**** BRANO ESTRATTO ****

Abbi pietà di me! Tu ti credi sventurata: ah! non sai che cosa sia la sventura. Amare una donna: esser prete! Amarla con tutto il furore dell’anima; sentire che si darebbe per il suo più piccolo sorriso, il proprio sangue, le viscere, il buon nome, la salute, l’immortalità, l’eternità, questa vita e l’altra: piangere perché non si è re, geni, imperatori, arcangeli, Dio, per poterle mettere un più grande schiavo ai piedi; sognarla tutta la notte, pensarla tutto il giorno, vederla innamorata di una livrea da soldato! e non avere da offrirle se non una sudicia sottana da prete, non metterle paura e disgusto!


Le descrizioni di Esmeralda sono lettere d’amore, preghiere a una donna angelo o a una divinità pagana, ma si può cogliere anche l’immaturità di una quindicenne: è ancora superficiale e davvero troppo ingenua. È stata una tortura leggere del suo processo, della prigionia, dei ricatti a cui non ha mai ceduto. E, ogni volta che le capita qualcosa, si spera che ne venga fuori e riesca a salvarsi.

**** RACCOLTA DATI ****

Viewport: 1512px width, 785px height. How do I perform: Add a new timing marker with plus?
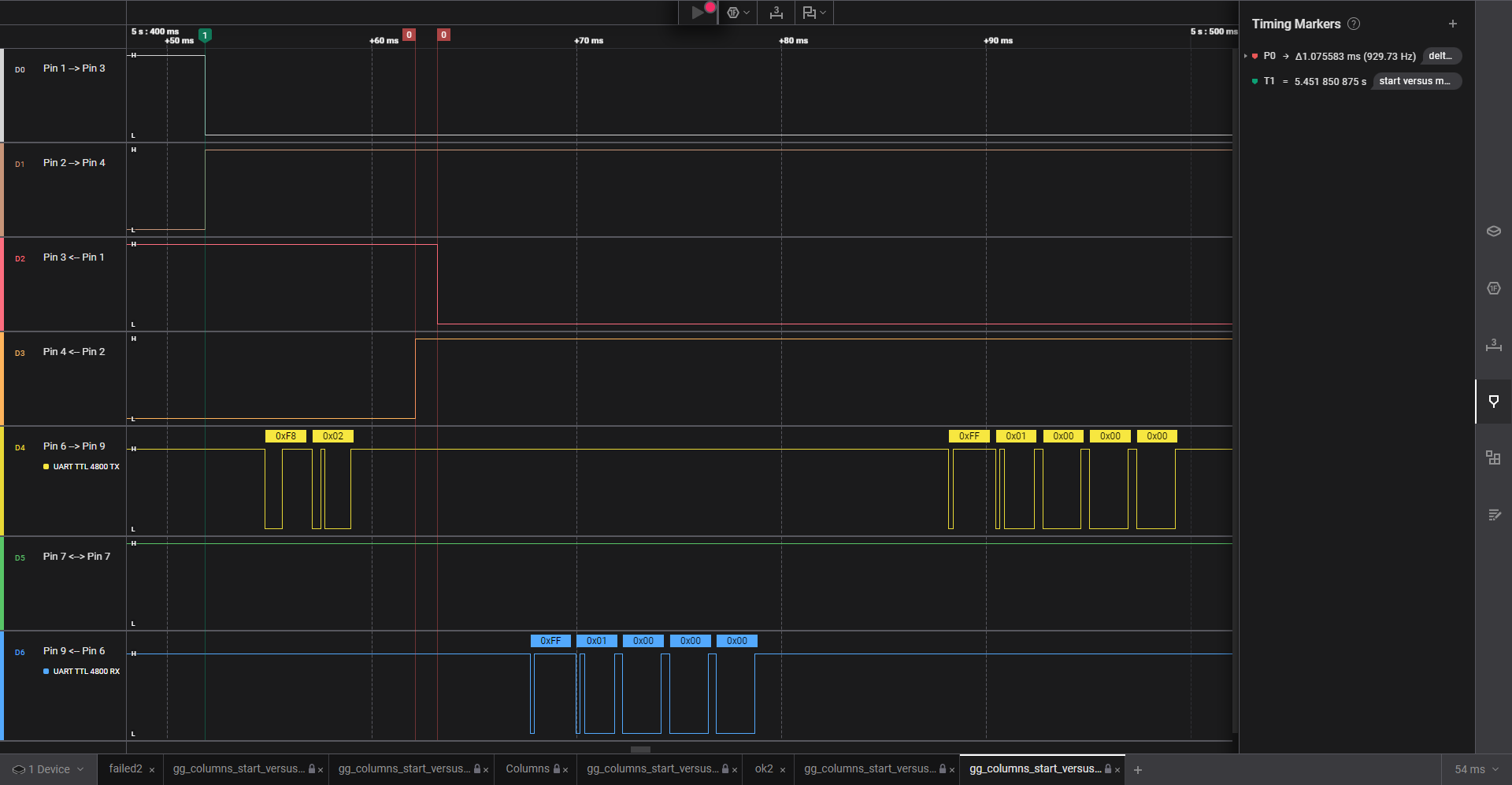pos(1452,24)
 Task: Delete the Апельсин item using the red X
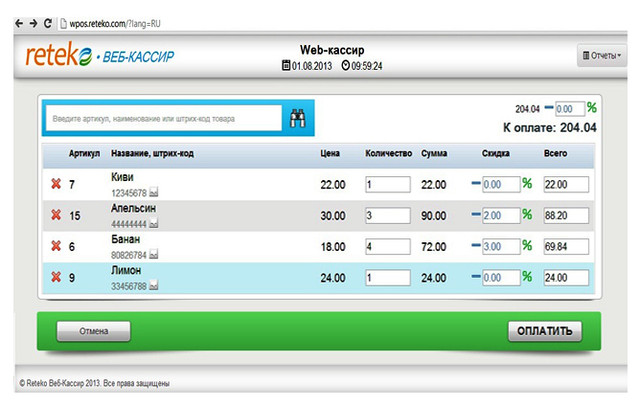(56, 216)
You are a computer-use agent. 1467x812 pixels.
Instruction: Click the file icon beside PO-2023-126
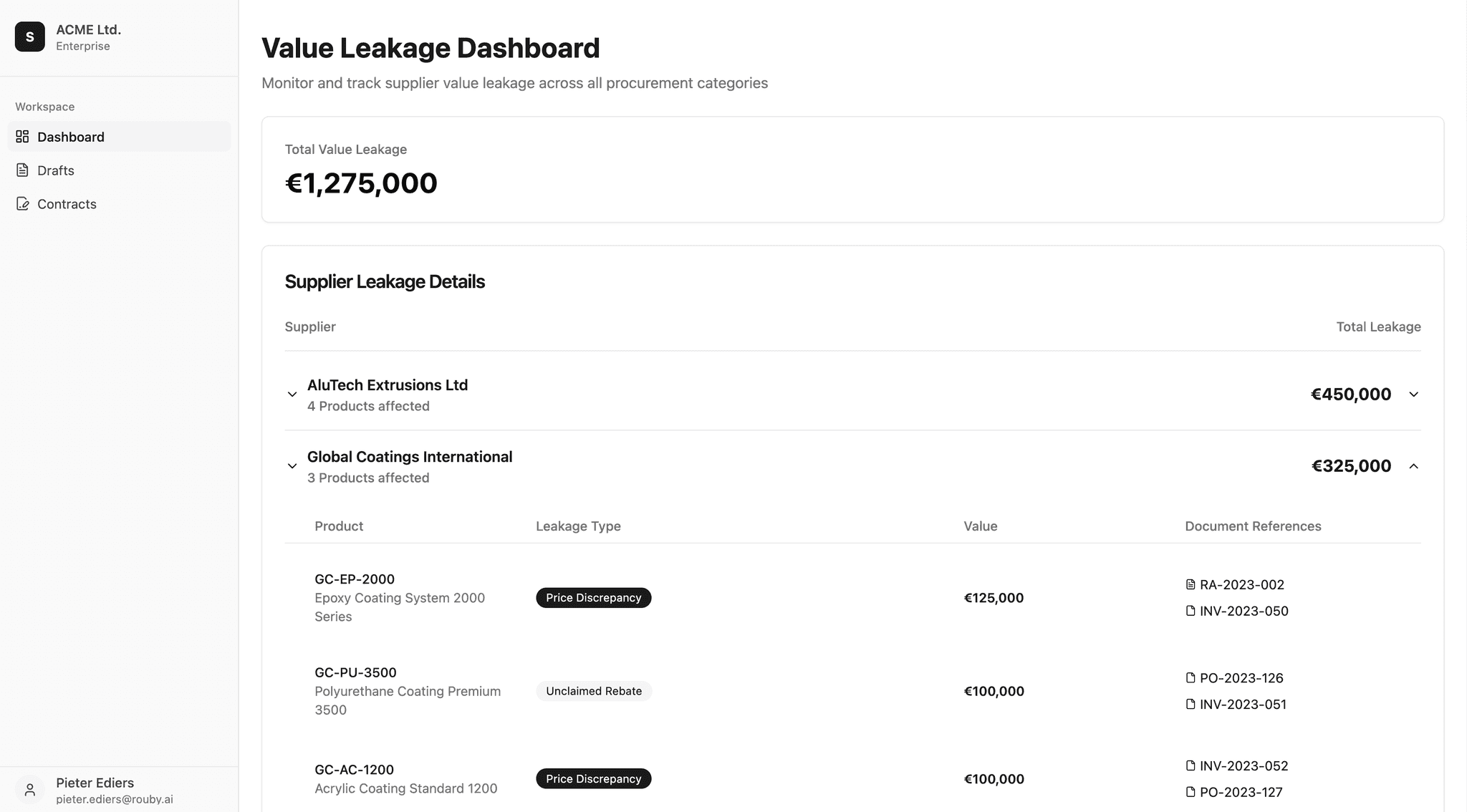point(1190,677)
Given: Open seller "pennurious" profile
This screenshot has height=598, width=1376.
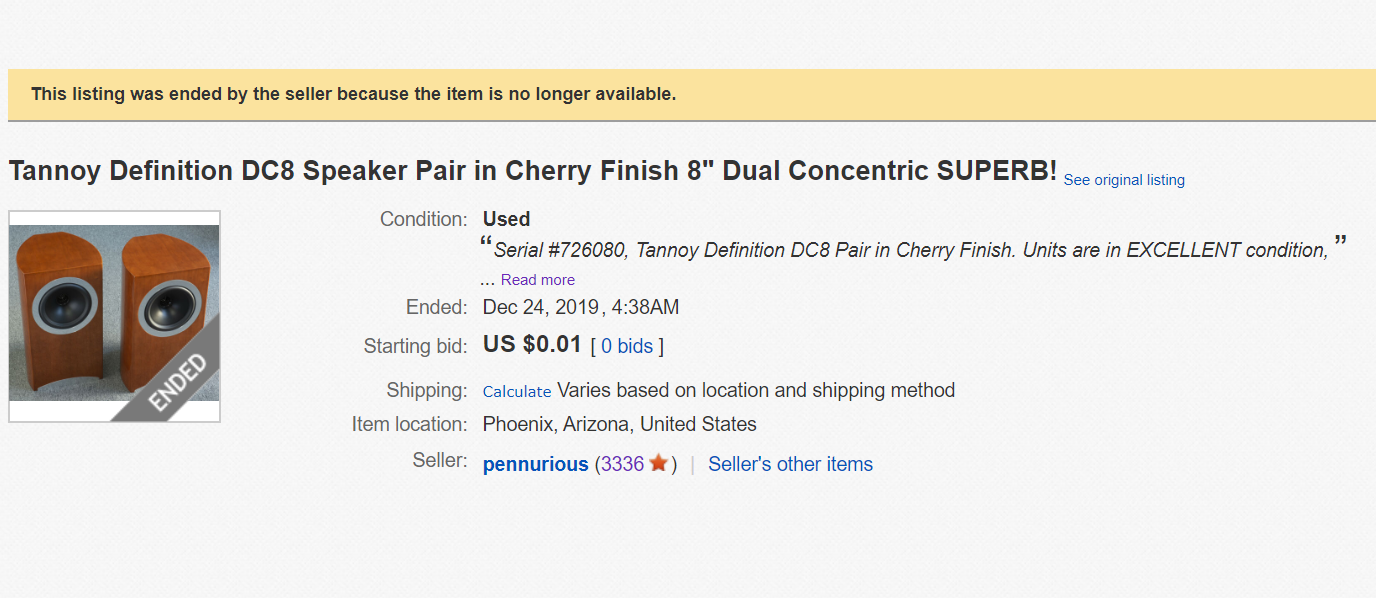Looking at the screenshot, I should tap(535, 464).
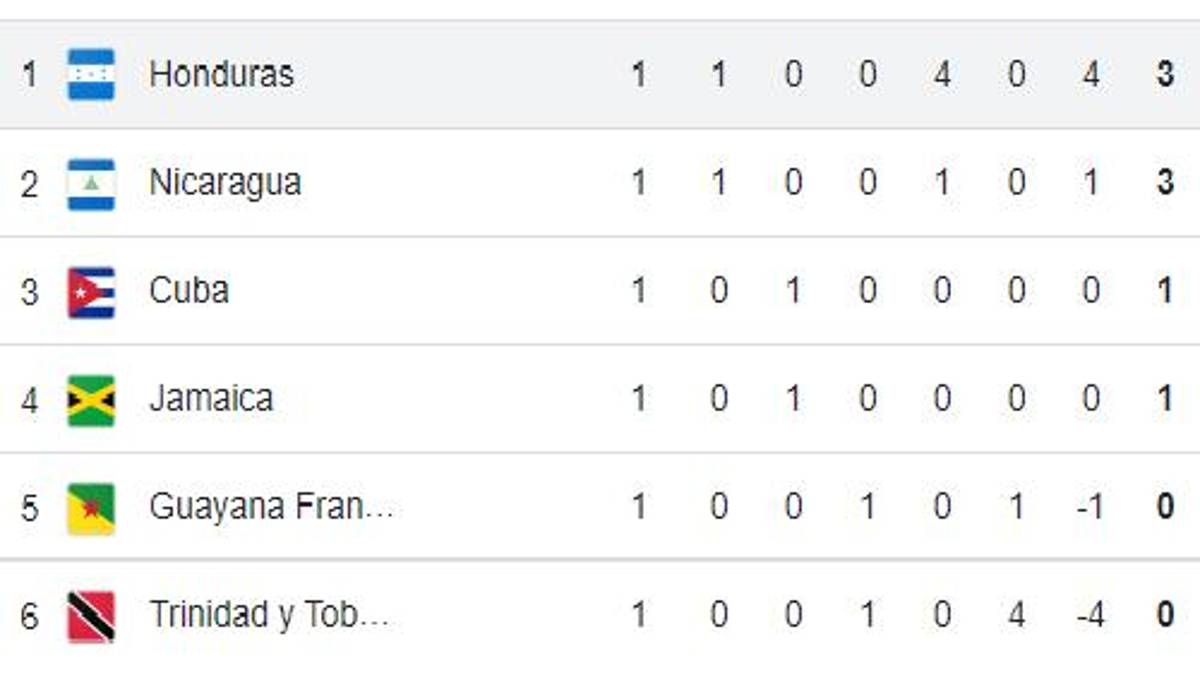This screenshot has height=682, width=1200.
Task: Click Jamaica's bold points value
Action: coord(1165,399)
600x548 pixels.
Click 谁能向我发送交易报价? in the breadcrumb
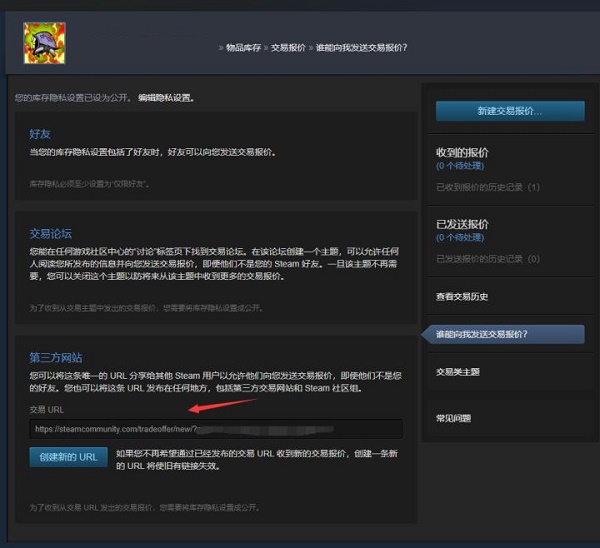(x=362, y=48)
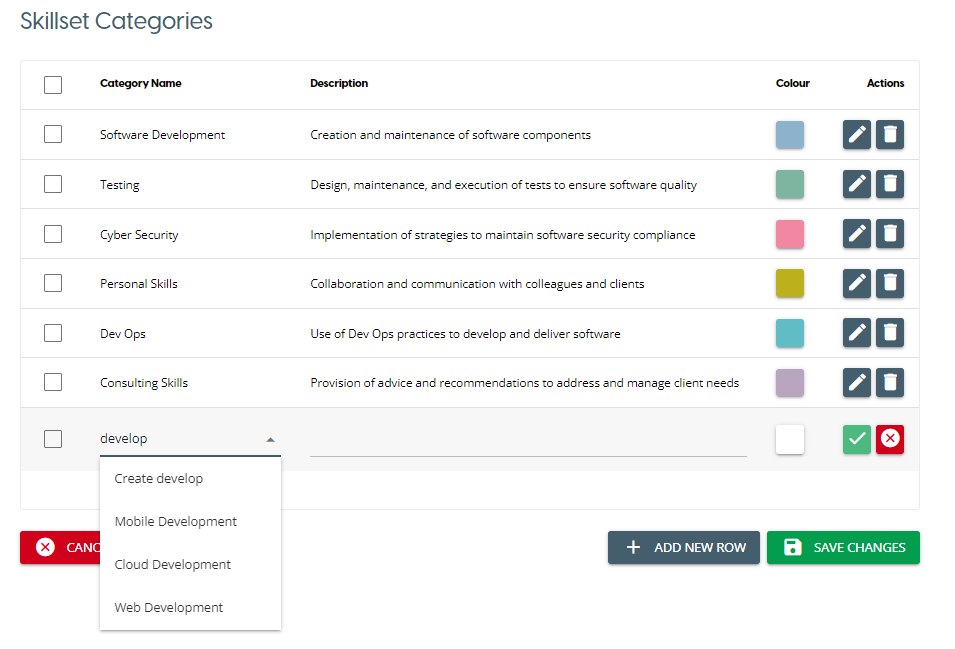Screen dimensions: 955x649
Task: Delete the Consulting Skills row
Action: [890, 382]
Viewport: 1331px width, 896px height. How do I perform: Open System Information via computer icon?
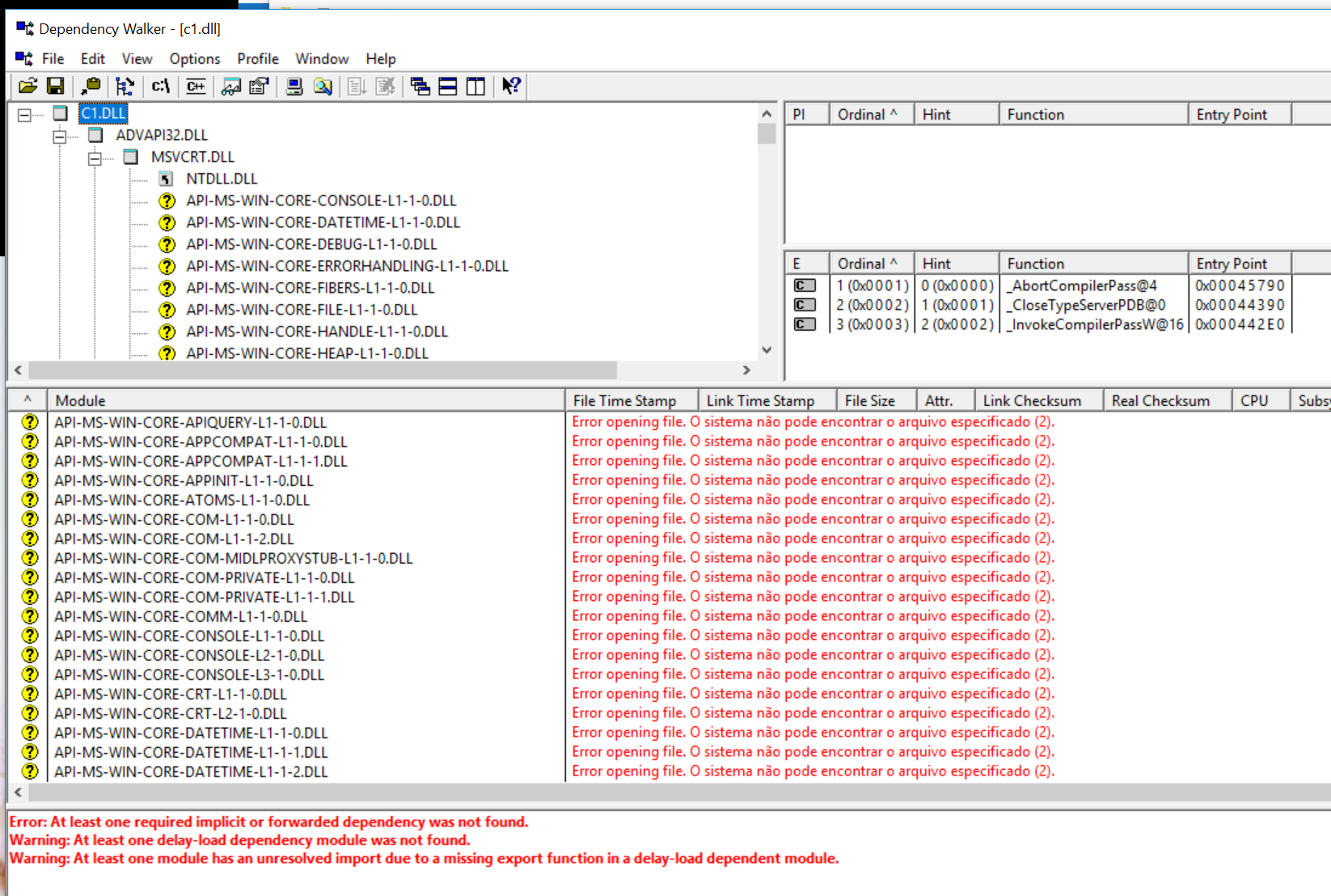click(x=294, y=86)
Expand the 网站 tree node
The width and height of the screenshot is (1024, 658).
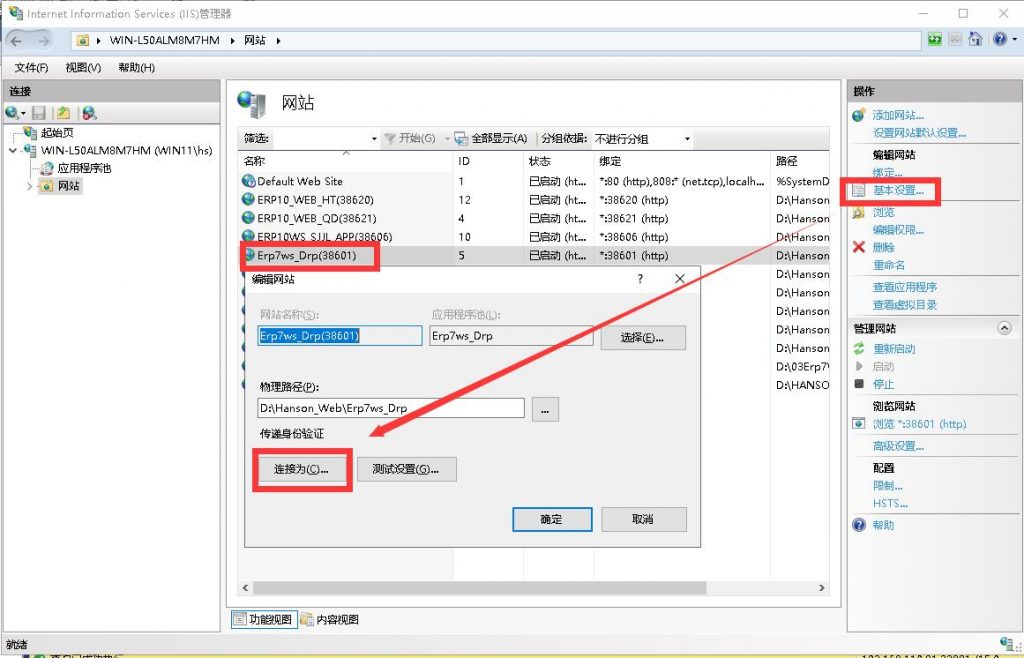pos(29,186)
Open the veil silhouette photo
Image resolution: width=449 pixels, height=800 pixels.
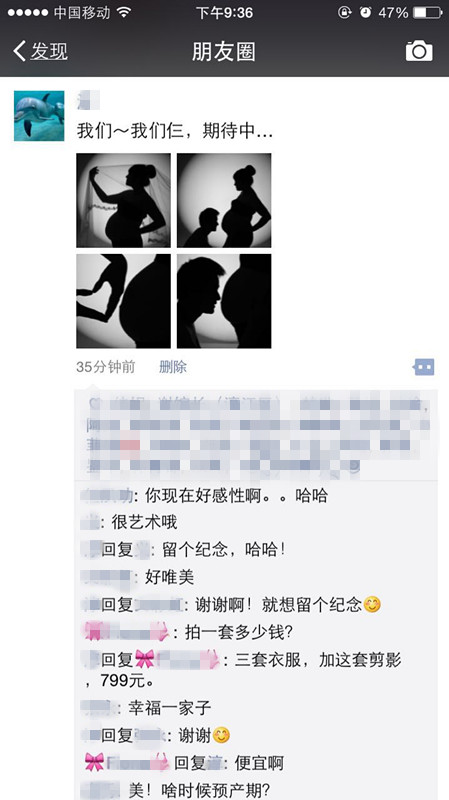click(x=123, y=201)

****

▸ **QUESITO PROPOSTO**:
Rispondi a queste domande sul brano estratto, numerando le risposte allo stesso modo.
1. Che cosa dice di avere da offrire alla donna amata chi parla all'inizio?
2. Di che cosa chi parla vede innamorata la donna?
3. Quanti anni ha Esmeralda?
Il materiale non ha alcun ruolo in questo lavoro.

▸ **RISPOSTA**:
1. Una sudicia sottana da prete.
2. Di una livrea da soldato.
3. Quindici anni.